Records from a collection
__________________________________________________

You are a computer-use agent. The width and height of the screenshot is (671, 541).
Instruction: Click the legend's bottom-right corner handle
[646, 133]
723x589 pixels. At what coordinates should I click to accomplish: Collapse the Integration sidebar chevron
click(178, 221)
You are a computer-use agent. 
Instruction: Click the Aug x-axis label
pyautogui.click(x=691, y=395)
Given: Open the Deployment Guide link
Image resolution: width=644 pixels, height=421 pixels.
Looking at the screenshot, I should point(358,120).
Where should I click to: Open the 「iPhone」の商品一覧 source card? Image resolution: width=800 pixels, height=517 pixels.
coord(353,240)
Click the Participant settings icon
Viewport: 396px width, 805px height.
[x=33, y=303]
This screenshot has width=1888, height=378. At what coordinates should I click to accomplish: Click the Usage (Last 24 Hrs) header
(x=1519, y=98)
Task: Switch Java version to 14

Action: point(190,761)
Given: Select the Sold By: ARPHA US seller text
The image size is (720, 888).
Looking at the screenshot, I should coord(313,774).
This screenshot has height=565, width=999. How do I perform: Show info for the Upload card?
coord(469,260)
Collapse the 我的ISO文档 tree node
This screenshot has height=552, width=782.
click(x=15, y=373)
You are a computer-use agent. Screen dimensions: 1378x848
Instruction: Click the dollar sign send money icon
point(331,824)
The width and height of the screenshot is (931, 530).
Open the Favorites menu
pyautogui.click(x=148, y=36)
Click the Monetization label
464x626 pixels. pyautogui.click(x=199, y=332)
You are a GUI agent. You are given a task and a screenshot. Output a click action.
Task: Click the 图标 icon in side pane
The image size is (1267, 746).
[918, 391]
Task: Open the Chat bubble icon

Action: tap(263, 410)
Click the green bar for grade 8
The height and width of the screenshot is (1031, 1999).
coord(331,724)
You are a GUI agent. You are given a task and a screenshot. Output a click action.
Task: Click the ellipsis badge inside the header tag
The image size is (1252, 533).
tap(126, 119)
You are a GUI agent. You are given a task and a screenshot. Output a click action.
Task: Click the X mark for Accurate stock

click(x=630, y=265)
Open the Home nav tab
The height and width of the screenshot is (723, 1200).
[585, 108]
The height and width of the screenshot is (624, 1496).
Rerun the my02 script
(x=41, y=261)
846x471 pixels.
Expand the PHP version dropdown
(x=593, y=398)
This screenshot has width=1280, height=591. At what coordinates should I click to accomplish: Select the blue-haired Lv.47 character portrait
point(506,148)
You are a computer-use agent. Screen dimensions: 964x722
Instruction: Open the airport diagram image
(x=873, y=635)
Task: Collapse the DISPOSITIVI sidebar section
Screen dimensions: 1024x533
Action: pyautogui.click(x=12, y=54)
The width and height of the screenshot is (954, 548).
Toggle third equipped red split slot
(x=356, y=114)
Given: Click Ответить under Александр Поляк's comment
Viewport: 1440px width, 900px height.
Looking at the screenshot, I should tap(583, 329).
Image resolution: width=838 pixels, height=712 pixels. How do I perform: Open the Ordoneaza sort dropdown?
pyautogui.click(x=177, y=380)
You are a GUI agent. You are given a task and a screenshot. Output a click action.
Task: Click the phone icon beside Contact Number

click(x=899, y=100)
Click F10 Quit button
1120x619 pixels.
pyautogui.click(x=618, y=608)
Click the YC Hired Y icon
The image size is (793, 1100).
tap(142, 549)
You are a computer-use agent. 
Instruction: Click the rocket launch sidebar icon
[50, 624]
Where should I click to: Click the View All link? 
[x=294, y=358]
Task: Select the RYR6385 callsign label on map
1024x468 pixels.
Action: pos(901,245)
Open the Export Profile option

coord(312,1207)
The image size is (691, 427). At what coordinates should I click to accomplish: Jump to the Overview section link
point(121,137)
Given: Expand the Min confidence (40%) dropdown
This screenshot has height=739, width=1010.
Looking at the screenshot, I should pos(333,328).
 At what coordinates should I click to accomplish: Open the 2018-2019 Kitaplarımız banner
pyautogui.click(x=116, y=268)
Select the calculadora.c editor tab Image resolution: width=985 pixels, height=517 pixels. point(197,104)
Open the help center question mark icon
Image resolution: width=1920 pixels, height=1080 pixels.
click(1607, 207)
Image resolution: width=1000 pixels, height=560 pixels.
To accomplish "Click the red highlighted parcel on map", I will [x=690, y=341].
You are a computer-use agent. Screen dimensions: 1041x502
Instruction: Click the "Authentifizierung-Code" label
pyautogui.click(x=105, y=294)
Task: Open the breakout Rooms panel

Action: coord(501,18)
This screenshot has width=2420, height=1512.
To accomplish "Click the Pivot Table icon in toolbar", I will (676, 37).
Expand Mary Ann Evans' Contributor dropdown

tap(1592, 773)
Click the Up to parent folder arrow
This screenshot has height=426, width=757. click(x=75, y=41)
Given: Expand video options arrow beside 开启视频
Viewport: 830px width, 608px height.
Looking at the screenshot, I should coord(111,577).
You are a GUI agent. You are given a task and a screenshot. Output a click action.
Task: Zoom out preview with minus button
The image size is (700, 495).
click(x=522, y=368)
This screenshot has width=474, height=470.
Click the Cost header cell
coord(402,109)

__________________________________________________

[What needs to be done]
In the entries above, restate word for word the lines between the one holding "Given: Expand video options arrow beside 开启视频" and the one holding "This screenshot has width=474, height=470.", inclusive, and nothing besides.

[Exercise answer]
Given: Expand video options arrow beside 开启视频
Viewport: 830px width, 608px height.
Looking at the screenshot, I should coord(111,577).
You are a GUI agent. You are given a task and a screenshot. Output a click action.
Task: Zoom out preview with minus button
The image size is (700, 495).
click(x=522, y=368)
This screenshot has width=474, height=470.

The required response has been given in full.